Hans-Thies Lehmann, Theaterwissenschaftler, der eine langjährige freundschaftliche Beziehung mit den Kolleg*innen und Theaterschaffenden in Japan pflegte, ist am 16. Juli 2022 im Alter von 77 Jahren in Athen verstorben.
Ich habe ihn als Magisterstudent in Tokio 1992 kennengelernt, als er anlässlich der Hamlet-Maschine-Produktion mit Josef Szeiler am Tokyo Engeki Ensemble Vorträge über Heiner Müllers und Szeilers Theaterarbeiten hielt. Ich war gleich fasziniert von seinen Ideen über das Theater, aber auch von seiner ehrlichen Art und Weise, wie er mit den Diskussionspartner*innen in/um Tokio die Meinungen austauschte.
Zehn Jahre danach, im Herbst 2002, wo meine Kolleg*innen und ich die japanische Fassung seines bahnbrechenden Buches Postdramatisches Theater veröffentlichten, war Hans-Thies Lehmann in Tokio zu Gast.
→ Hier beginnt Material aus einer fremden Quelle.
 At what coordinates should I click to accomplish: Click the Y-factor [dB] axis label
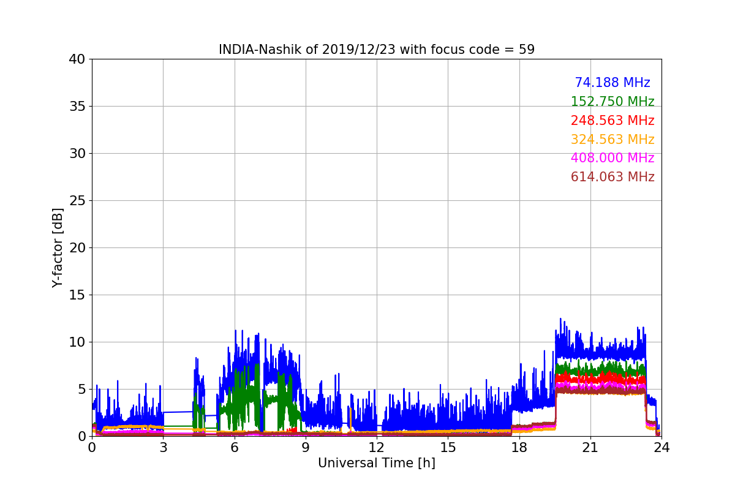click(x=58, y=247)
Ihn und seine Lebensgefährtin Eleni Varopoulou habe ich am Tokioter Flughafen begrüßt und während ihres einmonatigen Aufenthalts verschiedene Veranstaltungen an der Uni, aber auch an verschiedenen Theatern realisiert. So entstand eine einzigartige Freundschaft mit ihm. Er besuchte fast jedes Jahr Tokio und andere japanische Städte. Dabei haben wir uns fast jedes Mal schon am Flughafen getroffen, umarmt und gleich danach wie alte Freunde über bevorstehende gemeinsame Pläne gesprochen. Bei all seinen Tokio-Aufenthalten besuchten wir unzählige Theateraufführungen und diskutierten oft gleich nach den Vorstellungen mit den Theaterschaffenden am jeweiligen Ort. Mich beeindruckte seine Haltung zu den Regisseur*innen und Schauspieler*innen, die er bisher nicht kannte. Er hat sich auf jede kleine Geste oder Sprechart auf der Bühne konzentriert und versucht, darin Ansätze für produktive Fragestellungen herauszufinden. Viele seiner ideenreichen Gespräche mit mir und den hiesigen Theaterschaffenden ergaben sich aus einer unglaublich offenen Haltung zum asiatischen Theater. Diese Haltung führte zur Publikation von Theater in Japan, das Thies und ich 2009 herausgaben.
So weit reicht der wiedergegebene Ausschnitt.